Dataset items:
= = =
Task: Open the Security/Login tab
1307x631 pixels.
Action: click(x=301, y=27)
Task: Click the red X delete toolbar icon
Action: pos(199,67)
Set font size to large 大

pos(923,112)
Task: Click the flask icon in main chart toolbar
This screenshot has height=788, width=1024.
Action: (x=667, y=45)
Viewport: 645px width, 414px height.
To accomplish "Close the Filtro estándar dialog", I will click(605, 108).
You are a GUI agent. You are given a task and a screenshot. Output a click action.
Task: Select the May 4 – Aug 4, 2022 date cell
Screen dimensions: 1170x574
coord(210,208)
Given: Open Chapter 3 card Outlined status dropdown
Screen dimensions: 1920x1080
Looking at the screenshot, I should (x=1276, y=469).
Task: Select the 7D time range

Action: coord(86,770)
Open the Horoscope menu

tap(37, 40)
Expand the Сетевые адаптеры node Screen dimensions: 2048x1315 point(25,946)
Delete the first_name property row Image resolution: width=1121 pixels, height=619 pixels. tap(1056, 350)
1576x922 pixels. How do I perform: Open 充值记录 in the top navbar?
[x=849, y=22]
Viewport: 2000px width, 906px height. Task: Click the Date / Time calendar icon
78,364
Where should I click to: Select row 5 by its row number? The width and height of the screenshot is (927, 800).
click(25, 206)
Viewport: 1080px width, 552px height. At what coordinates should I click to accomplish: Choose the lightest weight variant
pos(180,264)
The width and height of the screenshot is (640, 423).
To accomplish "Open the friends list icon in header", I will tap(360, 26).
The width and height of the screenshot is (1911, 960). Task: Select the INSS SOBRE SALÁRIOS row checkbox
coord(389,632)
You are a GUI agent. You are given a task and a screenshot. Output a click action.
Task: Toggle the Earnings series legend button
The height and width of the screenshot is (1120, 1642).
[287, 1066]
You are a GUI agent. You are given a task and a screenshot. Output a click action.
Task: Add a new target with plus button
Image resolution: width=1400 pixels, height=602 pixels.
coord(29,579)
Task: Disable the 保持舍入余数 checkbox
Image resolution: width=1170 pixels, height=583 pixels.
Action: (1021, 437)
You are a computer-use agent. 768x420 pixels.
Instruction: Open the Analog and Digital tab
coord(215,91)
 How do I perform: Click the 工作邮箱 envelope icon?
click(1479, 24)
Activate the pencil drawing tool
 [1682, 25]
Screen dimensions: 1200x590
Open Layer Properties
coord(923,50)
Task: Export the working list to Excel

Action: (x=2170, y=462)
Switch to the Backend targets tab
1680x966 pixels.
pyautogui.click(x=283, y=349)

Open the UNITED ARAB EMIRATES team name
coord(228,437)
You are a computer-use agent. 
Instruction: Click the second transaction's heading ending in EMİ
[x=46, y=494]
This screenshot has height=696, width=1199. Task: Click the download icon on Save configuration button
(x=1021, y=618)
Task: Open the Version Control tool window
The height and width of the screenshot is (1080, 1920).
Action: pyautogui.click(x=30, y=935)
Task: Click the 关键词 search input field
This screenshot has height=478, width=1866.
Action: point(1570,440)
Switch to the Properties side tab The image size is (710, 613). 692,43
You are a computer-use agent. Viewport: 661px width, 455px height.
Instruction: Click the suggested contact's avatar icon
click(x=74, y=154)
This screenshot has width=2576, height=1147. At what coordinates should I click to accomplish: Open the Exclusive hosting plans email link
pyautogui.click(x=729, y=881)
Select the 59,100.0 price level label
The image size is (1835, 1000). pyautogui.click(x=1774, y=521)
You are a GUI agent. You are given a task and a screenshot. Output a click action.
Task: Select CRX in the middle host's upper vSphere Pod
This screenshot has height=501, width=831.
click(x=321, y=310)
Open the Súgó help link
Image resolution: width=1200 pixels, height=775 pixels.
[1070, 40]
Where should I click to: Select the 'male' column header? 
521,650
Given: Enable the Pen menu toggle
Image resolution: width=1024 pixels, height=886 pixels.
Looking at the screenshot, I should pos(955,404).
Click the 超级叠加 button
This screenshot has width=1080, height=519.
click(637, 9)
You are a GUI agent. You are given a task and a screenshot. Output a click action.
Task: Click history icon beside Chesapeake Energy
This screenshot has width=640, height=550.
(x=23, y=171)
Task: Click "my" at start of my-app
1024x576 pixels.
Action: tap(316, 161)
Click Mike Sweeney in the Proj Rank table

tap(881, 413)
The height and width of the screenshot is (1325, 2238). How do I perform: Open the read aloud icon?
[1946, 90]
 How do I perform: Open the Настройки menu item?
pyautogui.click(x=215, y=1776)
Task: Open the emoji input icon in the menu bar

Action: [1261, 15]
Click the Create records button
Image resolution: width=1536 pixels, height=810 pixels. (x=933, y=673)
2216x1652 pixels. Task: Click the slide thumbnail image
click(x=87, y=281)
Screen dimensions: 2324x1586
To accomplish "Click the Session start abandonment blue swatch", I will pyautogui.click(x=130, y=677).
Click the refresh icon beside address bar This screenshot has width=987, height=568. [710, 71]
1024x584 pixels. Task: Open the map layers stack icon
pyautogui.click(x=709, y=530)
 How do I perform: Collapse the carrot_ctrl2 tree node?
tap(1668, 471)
= = =
Short exercise:
Copy out the records above line for line, changing nothing.

Task solution:
Task: Open the Security/Login tab
1307x631 pixels.
Action: click(x=301, y=27)
Task: Click the red X delete toolbar icon
Action: pos(199,67)
Set font size to large 大

pos(923,112)
Task: Click the flask icon in main chart toolbar
This screenshot has height=788, width=1024.
Action: (x=667, y=45)
Viewport: 645px width, 414px height.
To accomplish "Close the Filtro estándar dialog", I will click(605, 108).
You are a GUI agent. You are given a task and a screenshot. Output a click action.
Task: Select the May 4 – Aug 4, 2022 date cell
Screen dimensions: 1170x574
coord(210,208)
Given: Open Chapter 3 card Outlined status dropdown
Screen dimensions: 1920x1080
Looking at the screenshot, I should (x=1276, y=469).
Task: Select the 7D time range

Action: coord(86,770)
Open the Horoscope menu

tap(37, 40)
Expand the Сетевые адаптеры node Screen dimensions: 2048x1315 point(25,946)
Delete the first_name property row Image resolution: width=1121 pixels, height=619 pixels. tap(1056, 350)
1576x922 pixels. How do I perform: Open 充值记录 in the top navbar?
[x=849, y=22]
Viewport: 2000px width, 906px height. Task: Click the Date / Time calendar icon
78,364
Where should I click to: Select row 5 by its row number? The width and height of the screenshot is (927, 800).
click(25, 206)
Viewport: 1080px width, 552px height. At what coordinates should I click to accomplish: Choose the lightest weight variant
pos(180,264)
The width and height of the screenshot is (640, 423).
To accomplish "Open the friends list icon in header", I will tap(360, 26).
The width and height of the screenshot is (1911, 960). Task: Select the INSS SOBRE SALÁRIOS row checkbox
coord(389,632)
You are a GUI agent. You are given a task and a screenshot. Output a click action.
Task: Toggle the Earnings series legend button
The height and width of the screenshot is (1120, 1642).
[287, 1066]
You are a GUI agent. You are given a task and a screenshot. Output a click action.
Task: Add a new target with plus button
Image resolution: width=1400 pixels, height=602 pixels.
coord(29,579)
Task: Disable the 保持舍入余数 checkbox
Image resolution: width=1170 pixels, height=583 pixels.
Action: (1021, 437)
You are a computer-use agent. 768x420 pixels.
Instruction: Open the Analog and Digital tab
coord(215,91)
 How do I perform: Click the 工作邮箱 envelope icon?
click(1479, 24)
Activate the pencil drawing tool
 [1682, 25]
Screen dimensions: 1200x590
Open Layer Properties
coord(923,50)
Task: Export the working list to Excel

Action: (x=2170, y=462)
Switch to the Backend targets tab
1680x966 pixels.
pyautogui.click(x=283, y=349)

Open the UNITED ARAB EMIRATES team name
coord(228,437)
You are a computer-use agent. 
Instruction: Click the second transaction's heading ending in EMİ
[x=46, y=494]
This screenshot has height=696, width=1199. Task: Click the download icon on Save configuration button
(x=1021, y=618)
Task: Open the Version Control tool window
The height and width of the screenshot is (1080, 1920).
Action: pyautogui.click(x=30, y=935)
Task: Click the 关键词 search input field
This screenshot has height=478, width=1866.
Action: point(1570,440)
Switch to the Properties side tab The image size is (710, 613). 692,43
You are a computer-use agent. Viewport: 661px width, 455px height.
Instruction: Click the suggested contact's avatar icon
click(x=74, y=154)
This screenshot has width=2576, height=1147. At what coordinates should I click to accomplish: Open the Exclusive hosting plans email link
pyautogui.click(x=729, y=881)
Select the 59,100.0 price level label
The image size is (1835, 1000). pyautogui.click(x=1774, y=521)
You are a GUI agent. You are given a task and a screenshot. Output a click action.
Task: Select CRX in the middle host's upper vSphere Pod
This screenshot has height=501, width=831.
click(x=321, y=310)
Open the Súgó help link
Image resolution: width=1200 pixels, height=775 pixels.
[1070, 40]
Where should I click to: Select the 'male' column header? 
521,650
Given: Enable the Pen menu toggle
Image resolution: width=1024 pixels, height=886 pixels.
Looking at the screenshot, I should pos(955,404).
Click the 超级叠加 button
This screenshot has width=1080, height=519.
click(637, 9)
You are a GUI agent. You are given a task and a screenshot. Output a click action.
Task: Click history icon beside Chesapeake Energy
This screenshot has width=640, height=550.
(x=23, y=171)
Task: Click "my" at start of my-app
1024x576 pixels.
Action: tap(316, 161)
Click Mike Sweeney in the Proj Rank table

tap(881, 413)
The height and width of the screenshot is (1325, 2238). How do I perform: Open the read aloud icon?
[1946, 90]
 How do I perform: Open the Настройки menu item?
pyautogui.click(x=215, y=1776)
Task: Open the emoji input icon in the menu bar

Action: [1261, 15]
Click the Create records button
Image resolution: width=1536 pixels, height=810 pixels. (x=933, y=673)
2216x1652 pixels. Task: Click the slide thumbnail image
click(x=87, y=281)
Screen dimensions: 2324x1586
To accomplish "Click the Session start abandonment blue swatch", I will pyautogui.click(x=130, y=677).
Click the refresh icon beside address bar This screenshot has width=987, height=568. [710, 71]
1024x584 pixels. Task: Open the map layers stack icon
pyautogui.click(x=709, y=530)
 How do I perform: Collapse the carrot_ctrl2 tree node?
tap(1668, 471)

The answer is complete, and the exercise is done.